Reivindico el derecho que tengo a mostrar mi zaragozismo en cualquier lugar, pero reivindico ese derecho para mí y para cualquier otra persona que siente unos colores como suyos, y me da igual el equipo que sea, pero quiero tener derecho a cantar y gritar un gol de mi Real Zaragoza en cualquier estadio y también quiero que cualquier aficionado que viene a la casa del zaragozismo, que es nuestra vetusta Romareda, pueda tener el derecho a celebrar un gol de su equipo con respeto y sin temor a que su integridad pueda resultar dañada.

 

El sábado fuera de errores descomunales arbitrales, fuera de la injusta derrota de nuestro equipo, la sucesión de peleas en la grada fue un continuo goteo durante el partido.
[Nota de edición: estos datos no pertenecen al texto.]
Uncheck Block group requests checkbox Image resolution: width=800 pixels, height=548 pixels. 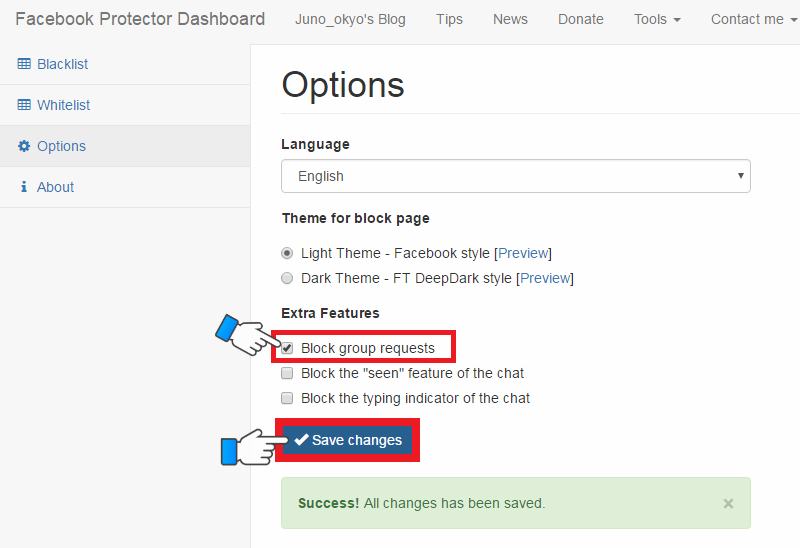pos(287,348)
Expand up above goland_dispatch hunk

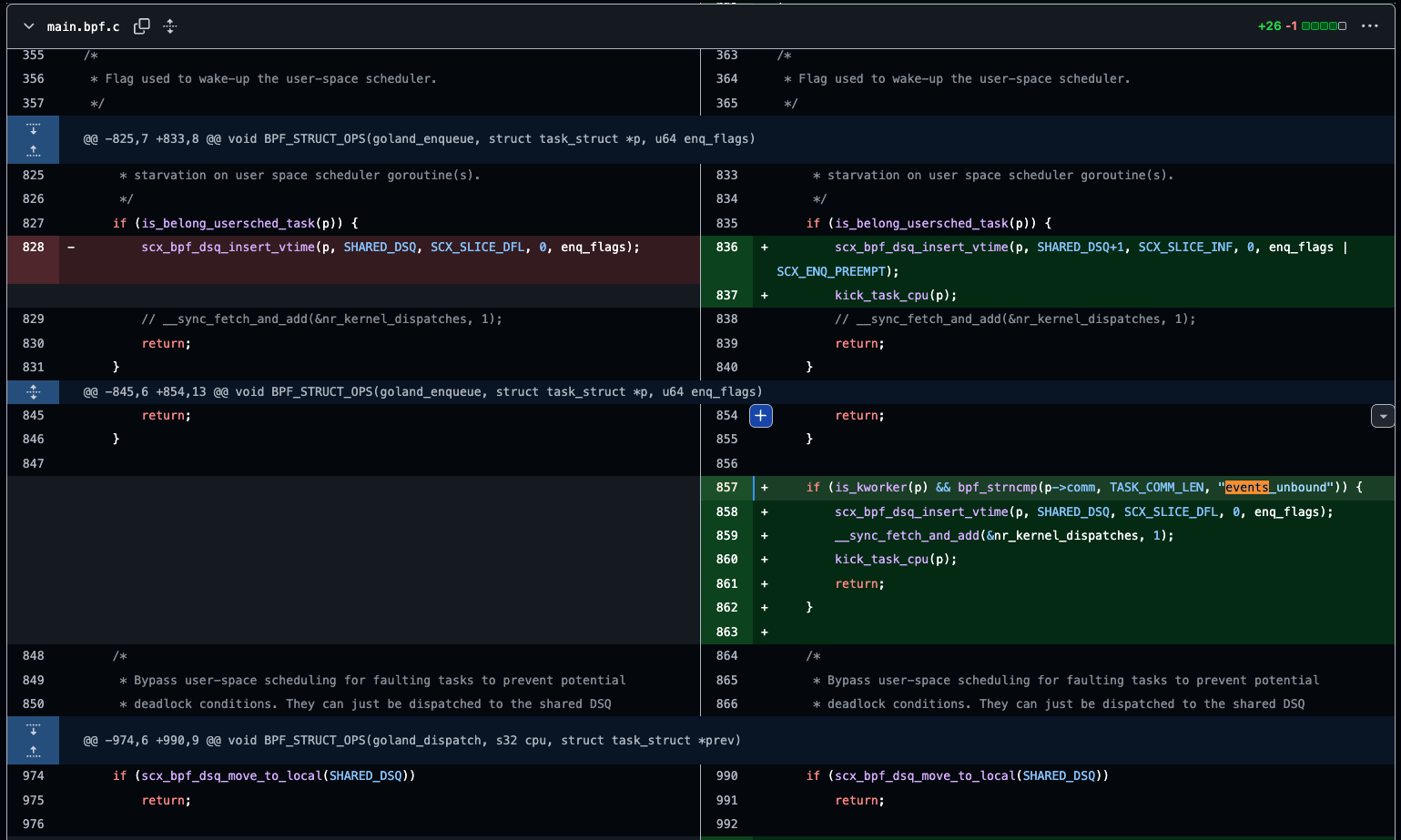(x=34, y=751)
Existen mal educado en todos los sitios, por nuestra parte y por la del rival, pero eso no debe ser excusa para meter a todos en el mismo saco. Ayer pude ver y no es la primera vez, amenazas y peleas entre aficionados zaragozistas y culés solo por el hecho de celebrar que el Barça, su equipo, metiera un gol. ¿Hacia donde nos dirigimos si ni siquiera en un campo de fútbol podemos celebrar los goles de nuestro equipo?

 

No intento decir que solo pase aquí, ocurre en todos los campos, pero me duele esa imagen que se está generando fuera de Aragón sobre la afición de la Romareda.

 

Pero lo que más me duele es la cara de susto que ponía mi sobrino de 6 años, que me acompaña cada domingo a ver a nuestro equipo, al ver como alrededor suyo “los mayores” se peleaban, y lo que más me dejó preocupado, fue cuando con ojos de rabia al salir del campo me miró y con una voz envalentonada me dijo, “el lunes Javier (un amigo suyo que es del Barça) se va a enterar”.